>>
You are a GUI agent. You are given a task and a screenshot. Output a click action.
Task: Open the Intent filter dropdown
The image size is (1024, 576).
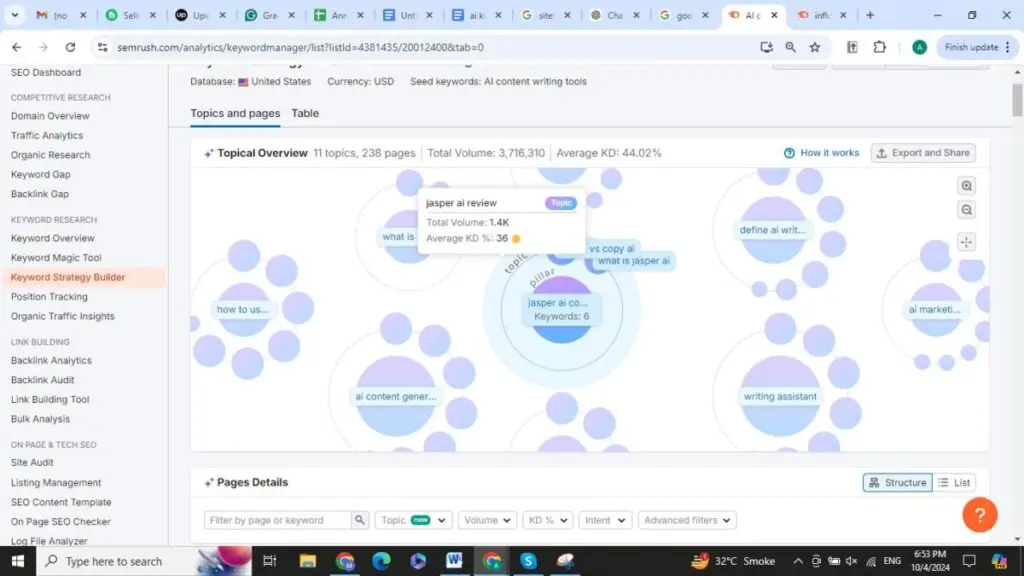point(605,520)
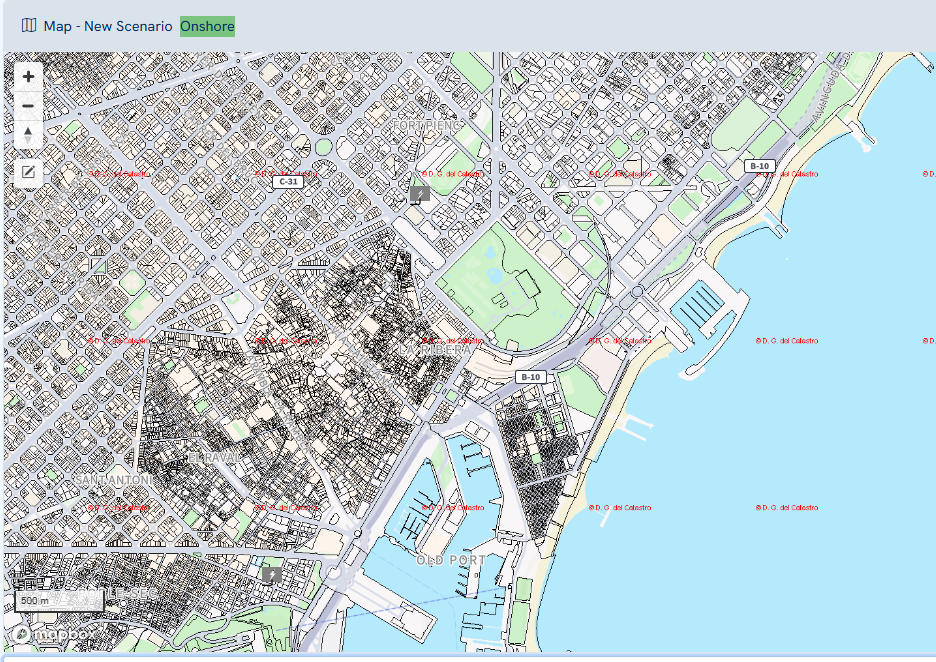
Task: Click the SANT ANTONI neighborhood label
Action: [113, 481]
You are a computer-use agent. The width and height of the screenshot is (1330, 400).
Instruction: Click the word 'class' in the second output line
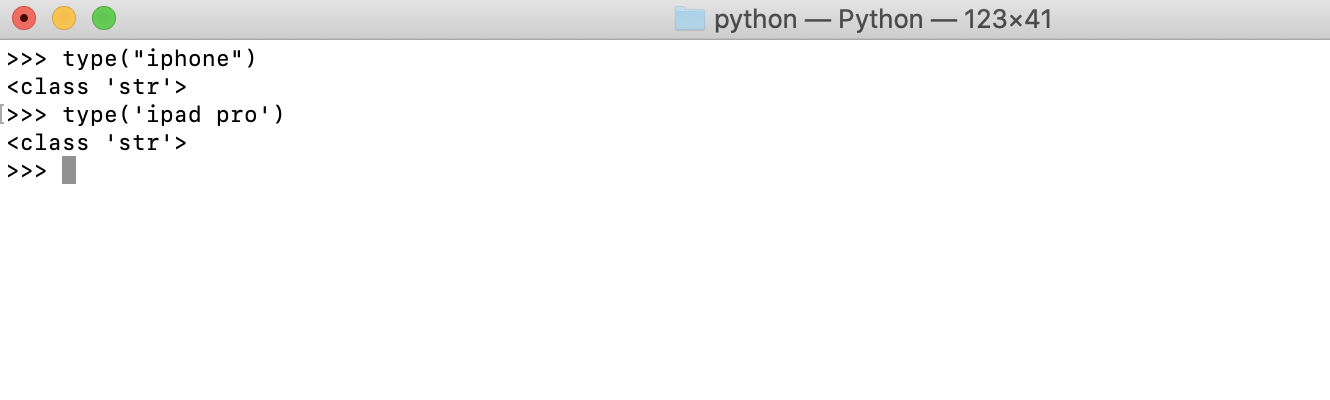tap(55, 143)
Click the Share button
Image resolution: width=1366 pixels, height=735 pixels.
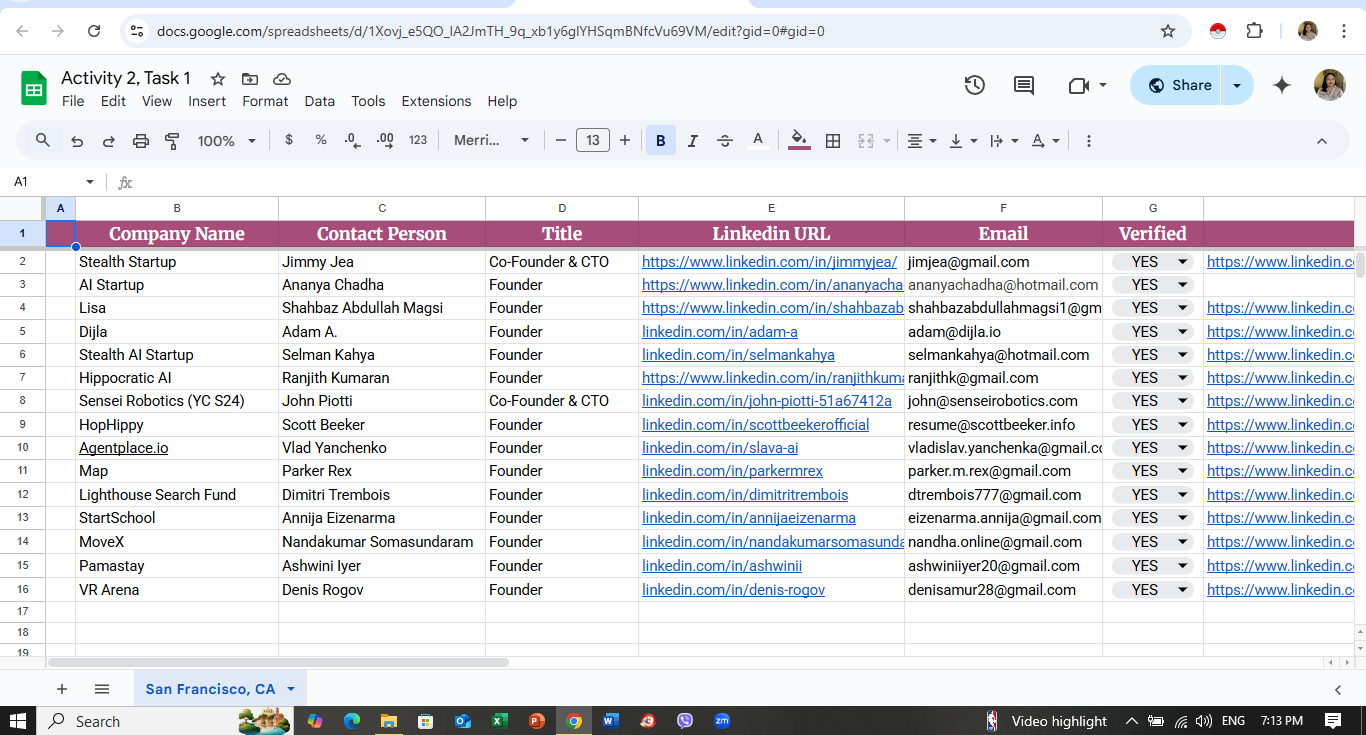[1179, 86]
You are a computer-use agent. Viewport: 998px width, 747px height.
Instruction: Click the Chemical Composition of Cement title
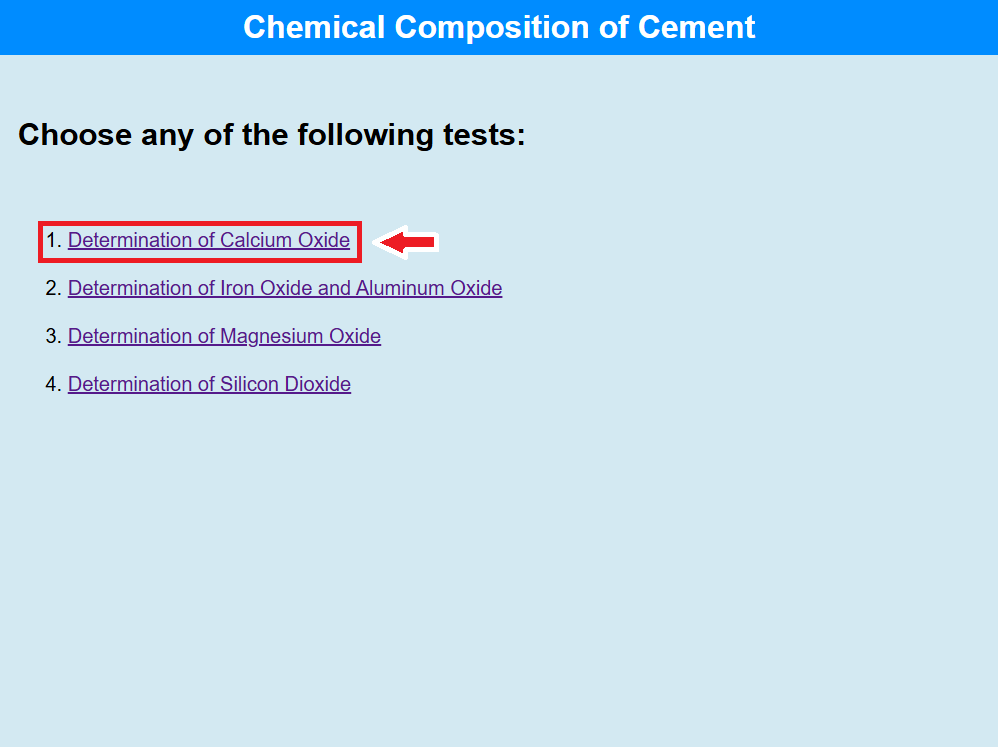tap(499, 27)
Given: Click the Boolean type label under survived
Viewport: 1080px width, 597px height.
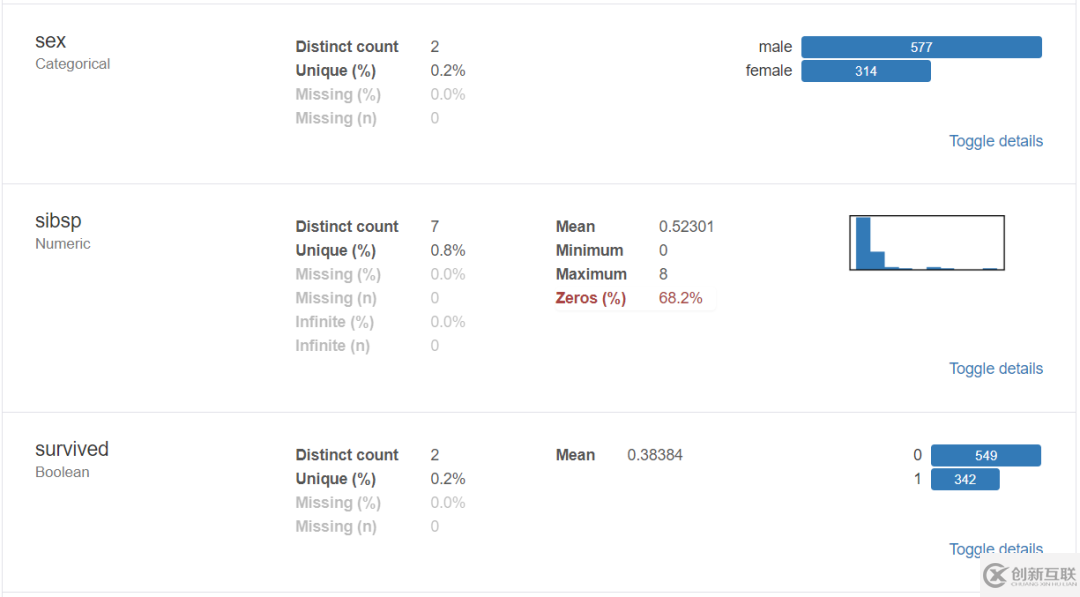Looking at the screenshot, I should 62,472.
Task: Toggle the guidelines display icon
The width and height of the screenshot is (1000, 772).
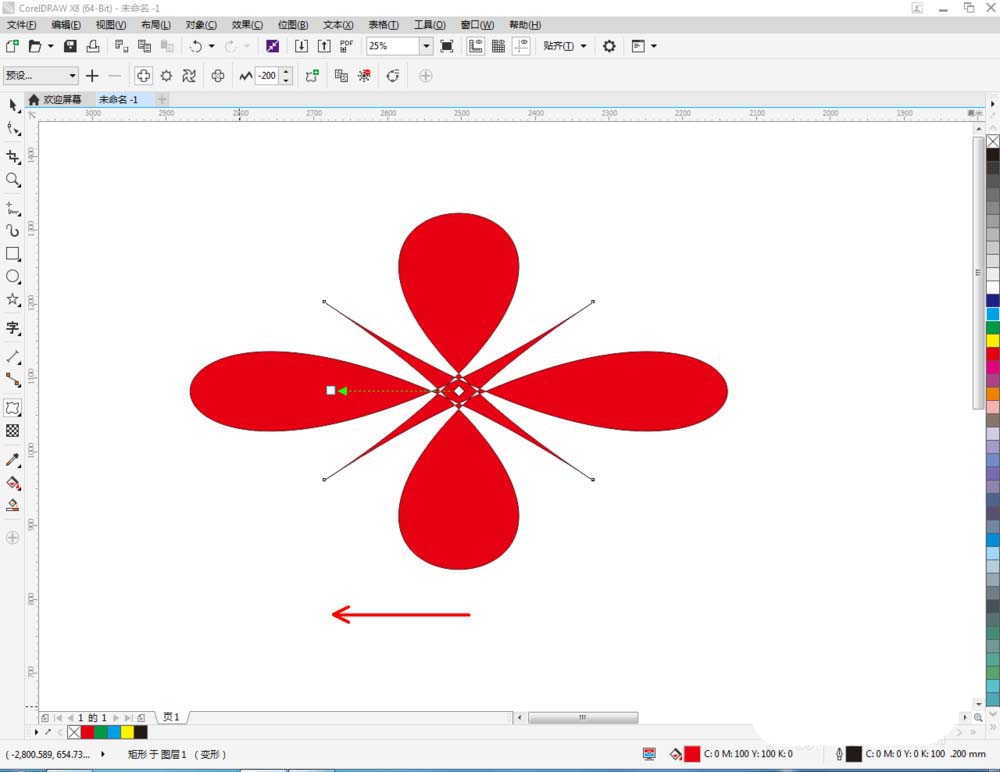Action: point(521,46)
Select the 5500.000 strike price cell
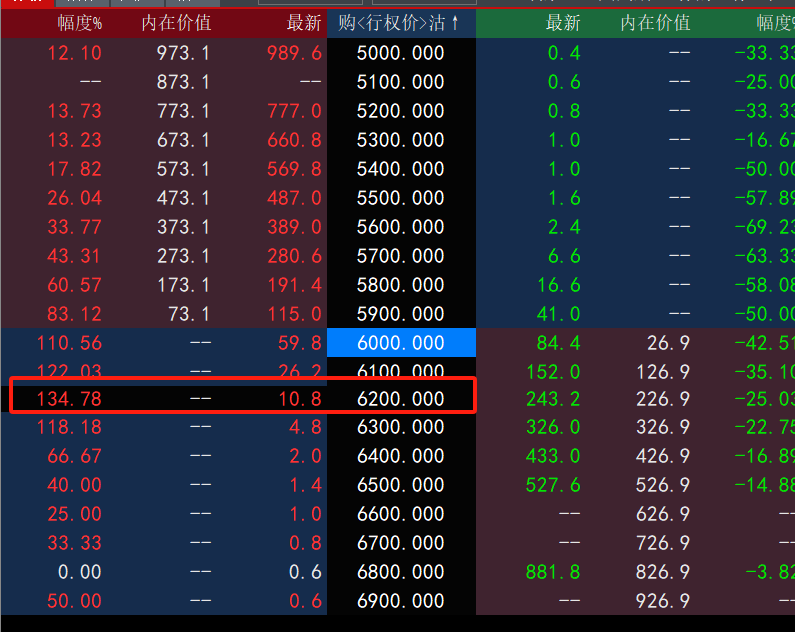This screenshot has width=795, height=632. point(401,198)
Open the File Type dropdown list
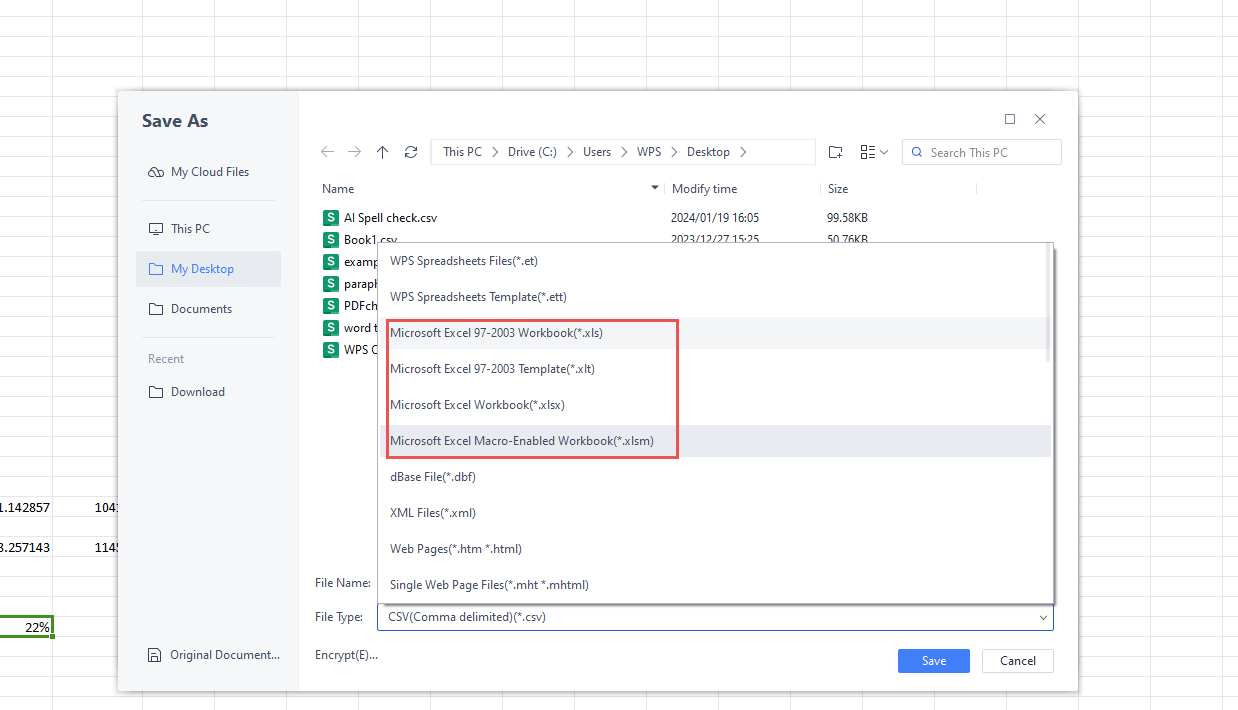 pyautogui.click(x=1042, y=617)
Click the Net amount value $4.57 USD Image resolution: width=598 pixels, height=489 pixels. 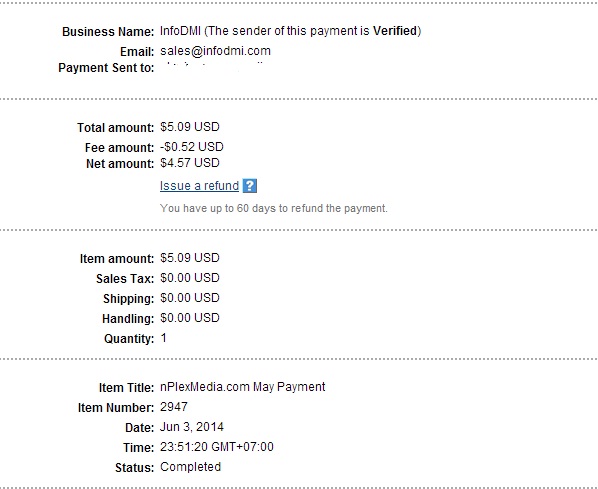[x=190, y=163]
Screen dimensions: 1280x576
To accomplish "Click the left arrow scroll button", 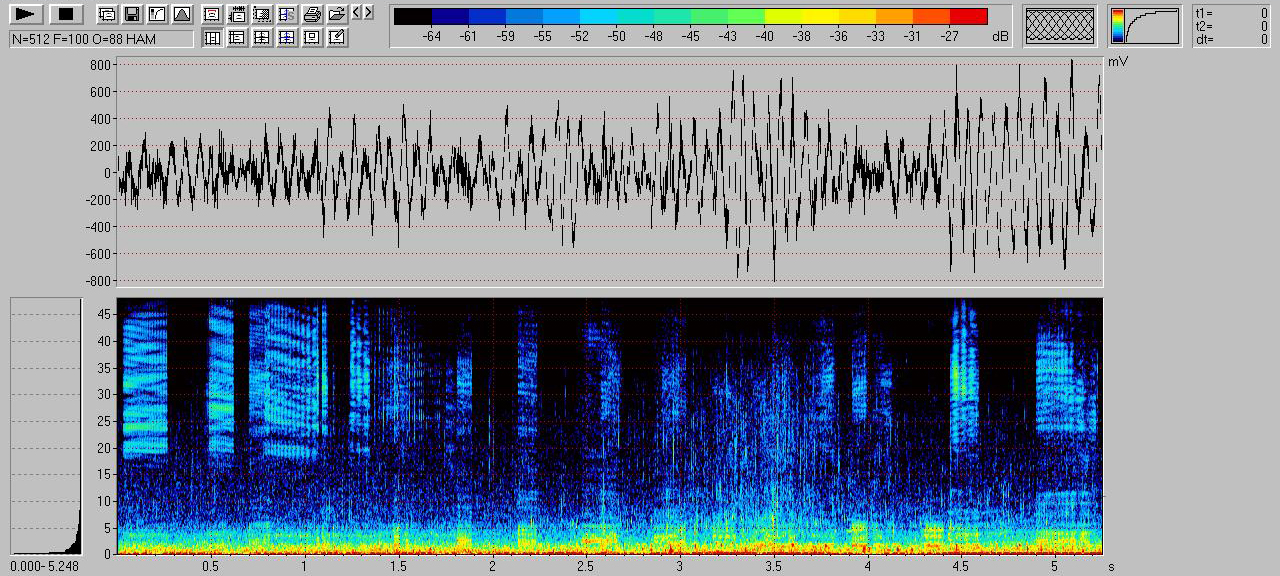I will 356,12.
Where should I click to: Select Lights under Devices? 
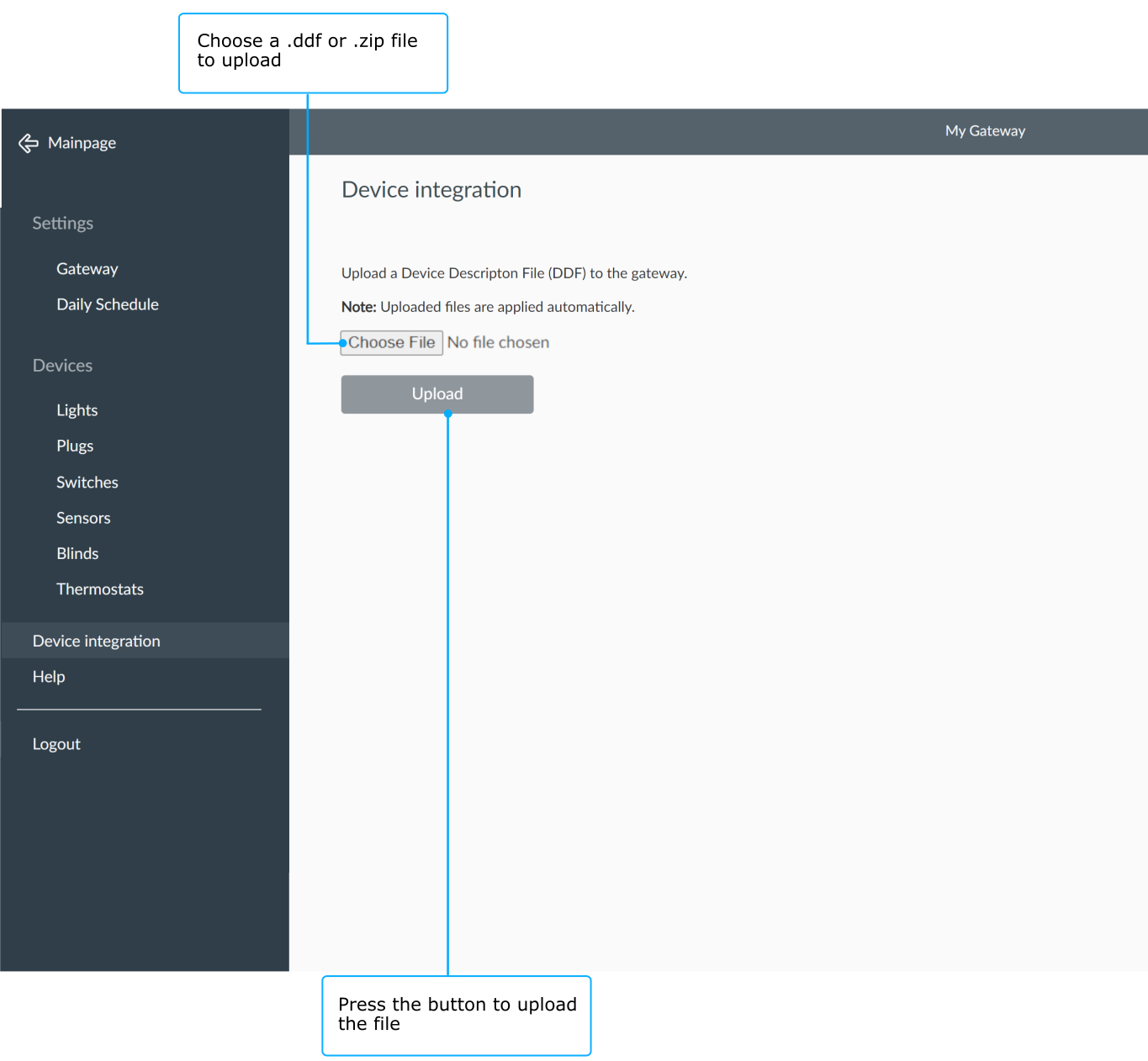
<<
# [YOUR ASSIGNMENT]
Where in the listing does the string "under" appear? Copy every line that has it.

# [ANSWER SECTION]
Given: Click the Boolean type label under survived
Where should I click to: Select Lights under Devices? 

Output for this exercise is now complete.